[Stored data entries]
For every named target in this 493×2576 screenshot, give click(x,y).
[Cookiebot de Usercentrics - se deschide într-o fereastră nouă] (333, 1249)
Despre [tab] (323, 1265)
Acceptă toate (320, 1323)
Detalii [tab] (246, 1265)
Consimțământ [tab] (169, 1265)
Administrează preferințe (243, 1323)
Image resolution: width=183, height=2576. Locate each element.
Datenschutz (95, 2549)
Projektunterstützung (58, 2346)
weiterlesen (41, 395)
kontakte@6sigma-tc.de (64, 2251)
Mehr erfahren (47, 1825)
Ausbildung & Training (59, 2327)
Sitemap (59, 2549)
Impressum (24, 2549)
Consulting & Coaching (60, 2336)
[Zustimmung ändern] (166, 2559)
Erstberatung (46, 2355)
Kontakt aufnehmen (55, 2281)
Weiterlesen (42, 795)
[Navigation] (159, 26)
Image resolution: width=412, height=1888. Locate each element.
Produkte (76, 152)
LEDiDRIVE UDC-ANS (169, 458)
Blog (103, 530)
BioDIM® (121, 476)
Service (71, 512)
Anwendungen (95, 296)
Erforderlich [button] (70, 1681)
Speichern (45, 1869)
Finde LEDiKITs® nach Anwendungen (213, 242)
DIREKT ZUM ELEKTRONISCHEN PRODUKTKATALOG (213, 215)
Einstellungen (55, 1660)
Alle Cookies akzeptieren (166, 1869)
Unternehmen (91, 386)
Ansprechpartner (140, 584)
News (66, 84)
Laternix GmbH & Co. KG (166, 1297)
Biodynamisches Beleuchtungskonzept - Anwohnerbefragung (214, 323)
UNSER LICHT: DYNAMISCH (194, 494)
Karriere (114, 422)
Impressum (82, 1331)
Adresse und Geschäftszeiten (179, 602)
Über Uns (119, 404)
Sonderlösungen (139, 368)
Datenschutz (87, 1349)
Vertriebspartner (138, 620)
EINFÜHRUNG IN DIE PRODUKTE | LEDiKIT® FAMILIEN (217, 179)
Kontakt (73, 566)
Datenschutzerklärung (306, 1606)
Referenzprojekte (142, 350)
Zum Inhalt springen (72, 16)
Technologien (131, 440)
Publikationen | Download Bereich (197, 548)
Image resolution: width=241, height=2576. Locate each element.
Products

WORK REQUEST:
An exact reproduction of all the records is needed.

SOLUTION TO THIS PROBLEM:
For every named target in this 493×2576 screenshot, give click(x,y).
[Cookiebot de Usercentrics - se deschide într-o fereastră nouă] (333, 1249)
Despre [tab] (323, 1265)
Acceptă toate (320, 1323)
Detalii [tab] (246, 1265)
Consimțământ [tab] (169, 1265)
Administrează preferințe (243, 1323)
Image resolution: width=183, height=2576. Locate each element.
Datenschutz (95, 2549)
Projektunterstützung (58, 2346)
weiterlesen (41, 395)
kontakte@6sigma-tc.de (64, 2251)
Mehr erfahren (47, 1825)
Ausbildung & Training (59, 2327)
Sitemap (59, 2549)
Impressum (24, 2549)
Consulting & Coaching (60, 2336)
[Zustimmung ändern] (166, 2559)
Erstberatung (46, 2355)
Kontakt aufnehmen (55, 2281)
Weiterlesen (42, 795)
[Navigation] (159, 26)
Image resolution: width=412, height=1888. Locate each element.
Produkte (76, 152)
LEDiDRIVE UDC-ANS (169, 458)
Blog (103, 530)
BioDIM® (121, 476)
Service (71, 512)
Anwendungen (95, 296)
Erforderlich [button] (70, 1681)
Speichern (45, 1869)
Finde LEDiKITs® nach Anwendungen (213, 242)
DIREKT ZUM ELEKTRONISCHEN PRODUKTKATALOG (213, 215)
Einstellungen (55, 1660)
Alle Cookies akzeptieren (166, 1869)
Unternehmen (91, 386)
Ansprechpartner (140, 584)
News (66, 84)
Laternix GmbH & Co. KG (166, 1297)
Biodynamisches Beleuchtungskonzept - Anwohnerbefragung (214, 323)
UNSER LICHT: DYNAMISCH (194, 494)
Karriere (114, 422)
Impressum (82, 1331)
Adresse und Geschäftszeiten (179, 602)
Über Uns (119, 404)
Sonderlösungen (139, 368)
Datenschutz (87, 1349)
Vertriebspartner (138, 620)
EINFÜHRUNG IN DIE PRODUKTE | LEDiKIT® FAMILIEN (217, 179)
Kontakt (73, 566)
Datenschutzerklärung (306, 1606)
Referenzprojekte (142, 350)
Zum Inhalt springen (72, 16)
Technologien (131, 440)
Publikationen | Download Bereich (197, 548)
Image resolution: width=241, height=2576. Locate each element.
Products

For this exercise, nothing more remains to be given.